Technology, transparency
Part Two of the book begins with `high-tech market', on Nasdaq Stock Market, launched in 1971. "It was completely different from anything that had ever come before. Nasdaq was an electronic stock exchange. It had no trading floors or posts, just a bunch of brokers called market-makers out in cyberspace repeatedly updating stock quotes on a computer screen," chronicles Weiner. "Nasdaq was revolutionary because it provided transparency in pricing. That's at the heart of what the market wants to do," says Alfred R. Berkeley III, former president and vice-chairman of Nasdaq. Microsoft, Intel and many more such `solid companies' began on Nasdaq, points out Michael Barone, head of Nasdaq trading at William Blair and Co in Chicago. The NYSE's listing requirements were much higher than anything these companies could bring to the table, he adds.
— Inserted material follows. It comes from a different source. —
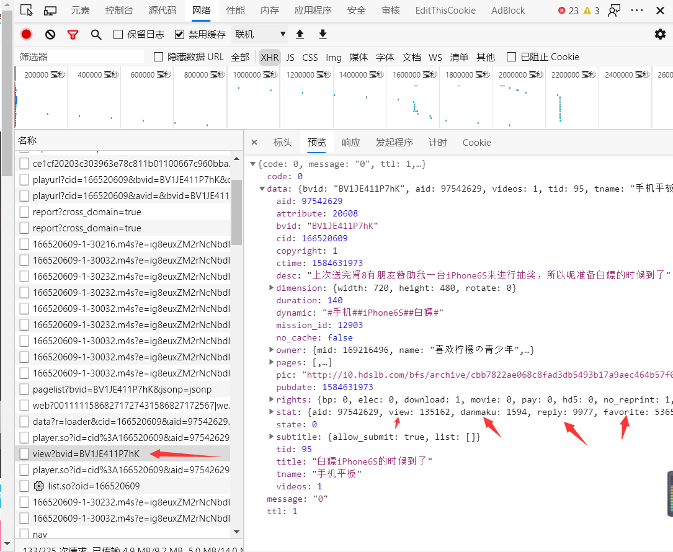Enable the 保留日志 checkbox
The width and height of the screenshot is (673, 552).
pyautogui.click(x=118, y=35)
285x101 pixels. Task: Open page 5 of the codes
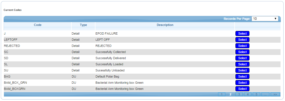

An example of how regulation can be short-sighted. The greatest bull market began in the summer of 1982 and ran till the end of the 20th century, notes Weiner, and hastens to mention the notable hiccup of 1987, the Black Monday that created as much pandemonium as when the news of President Kennedy's assassination trickled in. "US Steel was selling for three different prices because there was so much confusion," recapitulates Peter Low about the JFK killing in 1963. About the 1980s, Galbraith is forthright, calling the investing public `the speculative public'. It has a short-run intelligence of its own, he says. "That is something that you must always keep in mind when looking at periods of financial euphoria. The problem is not poor economics it is poor history." To observe the frailty that is human nature, Paul Steiger, managing editor of the Wall Street Journal, suggests a simple exercise: "You can talk to a hundred people on Wall Street today, 98 of them will tell you that they saw the 1987 crash coming and that they had taken all their money out of the market." To Peter Lynch, former manager of Fidelity Magellan Fund, what was scarier than 1987 was 1990. "In 1987, you had big companies taking a hit, but the fundamentals were fine. It actually created opportunities. In 1990, banks were failing. The savings and loans were in trouble," he explains. "Like a great professional athlete who stops playing before fans can see his skills diminish, Peter Lynch went out on top and kept the mythology that surrounded him intact. He never returned to running a mutual fund," comments Weiner.
Bubble bath
`The Technology Age' dawns in part three of the book, where you can read about `digital Babylon' on the market after Netscape, `a riskless transaction' on the Black-Scholes options pricing model, and `bubble bath'. Peter Fisher, former head of the Federal Reserve Bank of New York's market group, narrates how on September 21, 1998, Asian and European markets were selling off dramatically and Dow was downhill; "the talking heads were saying that this was because of the videotape of Bill Clinton's deposition in the Monica Lewinsky affair," but the problem was with LTCM's implosion. Weiner devotes a chapter to the media, `market messengers', with a focus on CNBC. The channel attacked business news full-time, he notes. "Because we didn't have a lot of money, the programming relied on phone-call interviews, where we would put up a full-screen graphic or some old video," recounts Ron Insana, a CNBC anchor. "A lot of what we do today we did then, but we did it with far fewer resources and a lot less grace and sophistication." One of the many black and white photographs in the book is `Money Honey' Maria Bartiromo, `the first journalist to broadcast from the floor of the NYSE'. The last chapter completes the title phrase; for, it is `must come down'. The book wraps with this quote of John Jakobson, a member of the NYSE since 1955: "The game never changes, just the players. The more there is to steal, the more it will be stolen. This isn't just at the New York Stock Exchange or on Wall Street; it's in the entire financial world. It's a gene flaw, I think. You know, whenever they say it's not the money it's the money." An unputdownable read for the weekend, especially if you want to make sense of the big tumbles in the bourses during the week.